[Exercise goal]
Retype all of the listing exactly, with no pictures.

[Provided data]
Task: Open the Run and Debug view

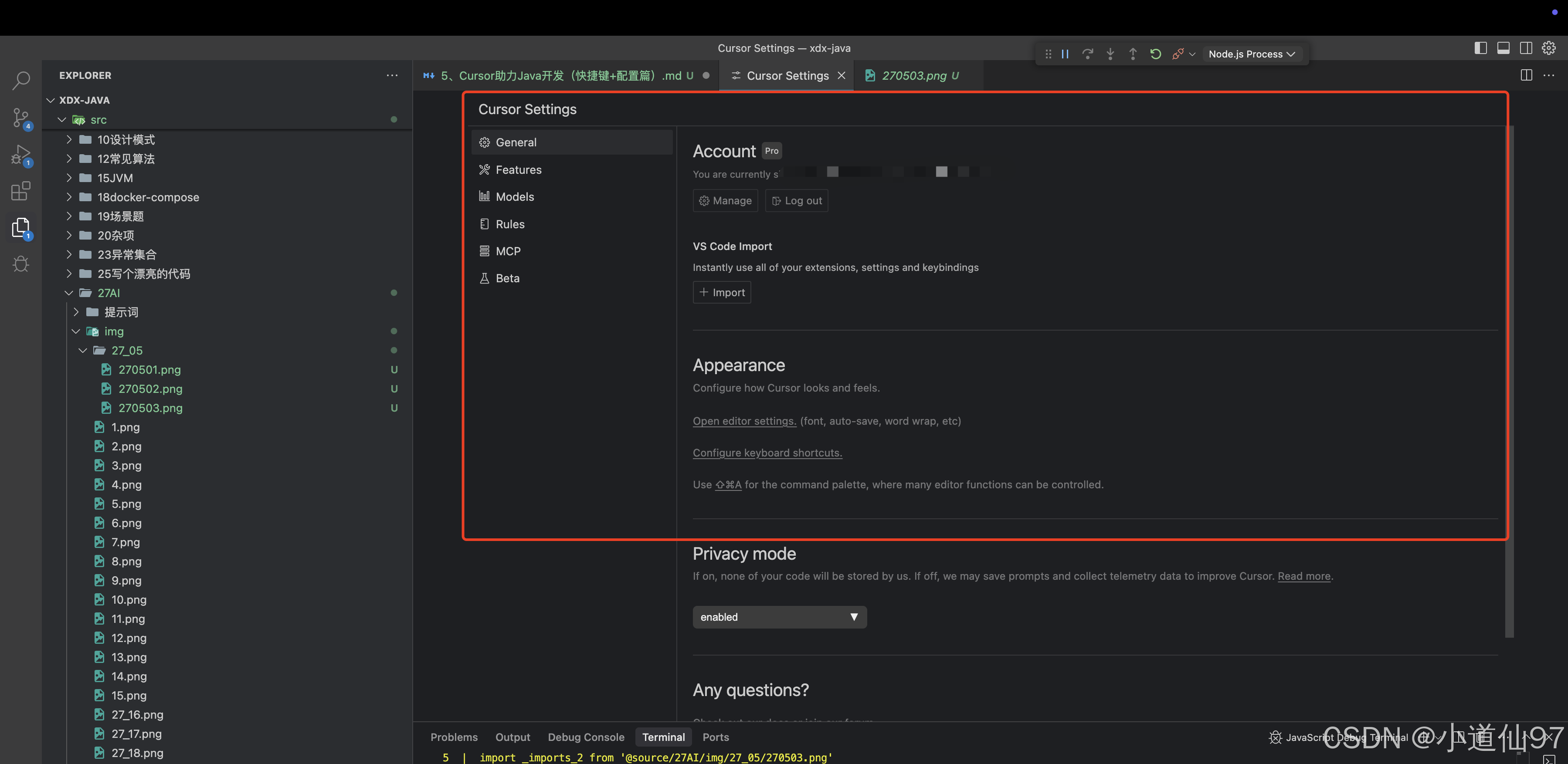Action: click(x=21, y=155)
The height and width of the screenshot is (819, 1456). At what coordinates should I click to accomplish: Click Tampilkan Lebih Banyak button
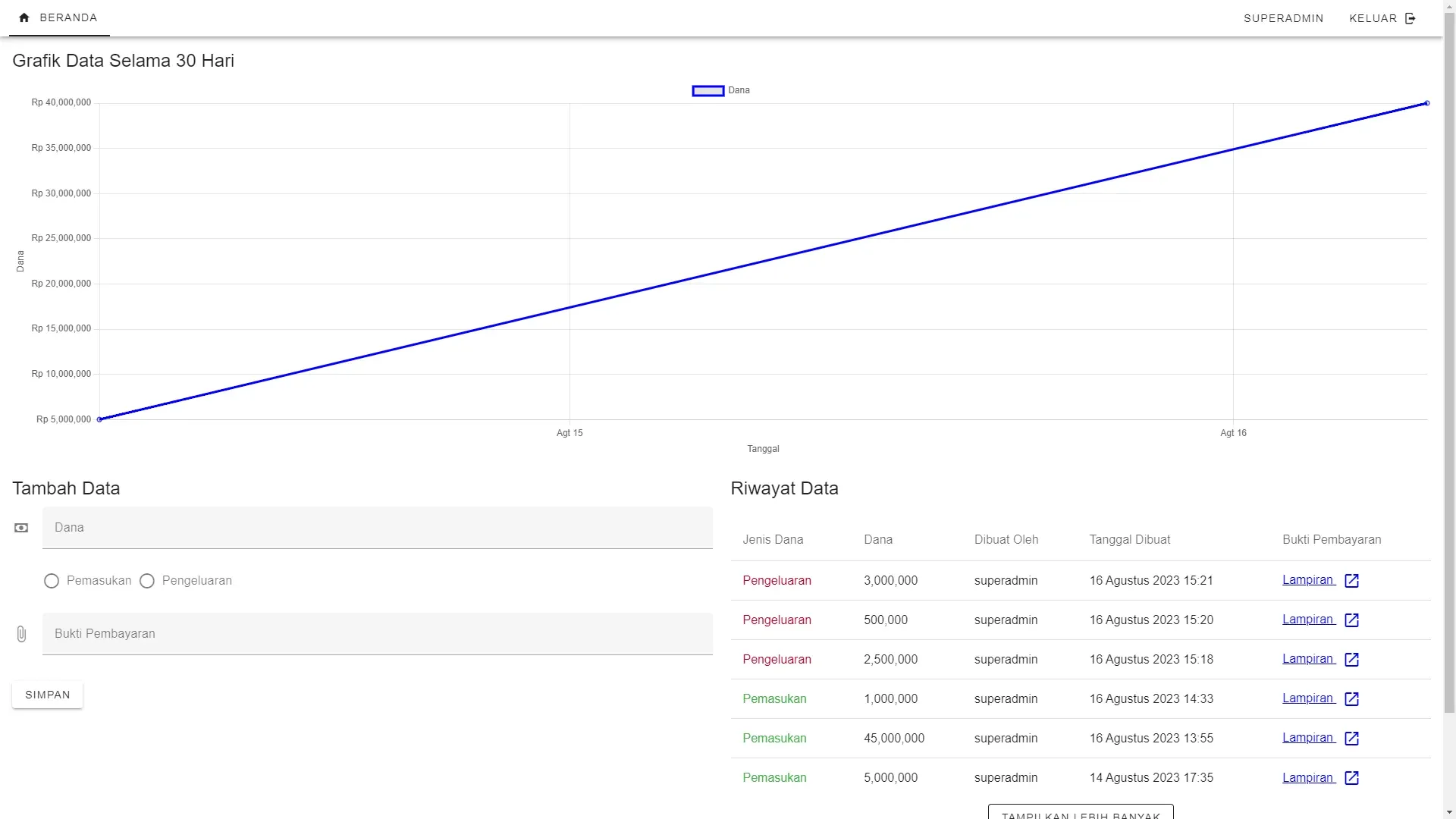click(x=1081, y=813)
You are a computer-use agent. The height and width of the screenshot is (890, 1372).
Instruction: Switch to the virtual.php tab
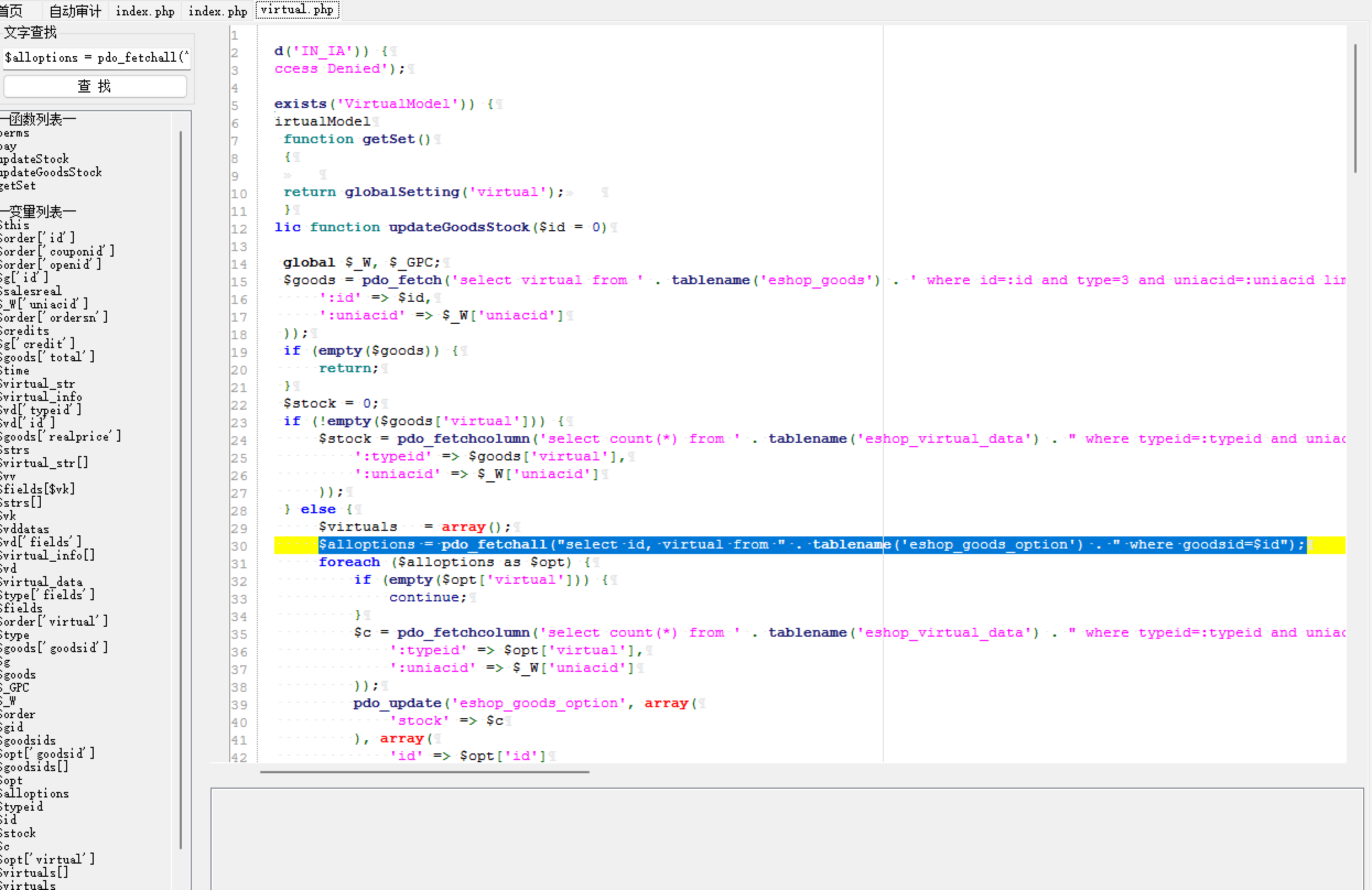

[Response for this exercise]
Task: Open the Run and Debug view

Action: click(x=21, y=155)
The height and width of the screenshot is (819, 1456). At what coordinates should I click to accomplish: Click Tampilkan Lebih Banyak button
click(x=1081, y=813)
You are a computer-use agent. The height and width of the screenshot is (890, 1372).
Instruction: Switch to the virtual.php tab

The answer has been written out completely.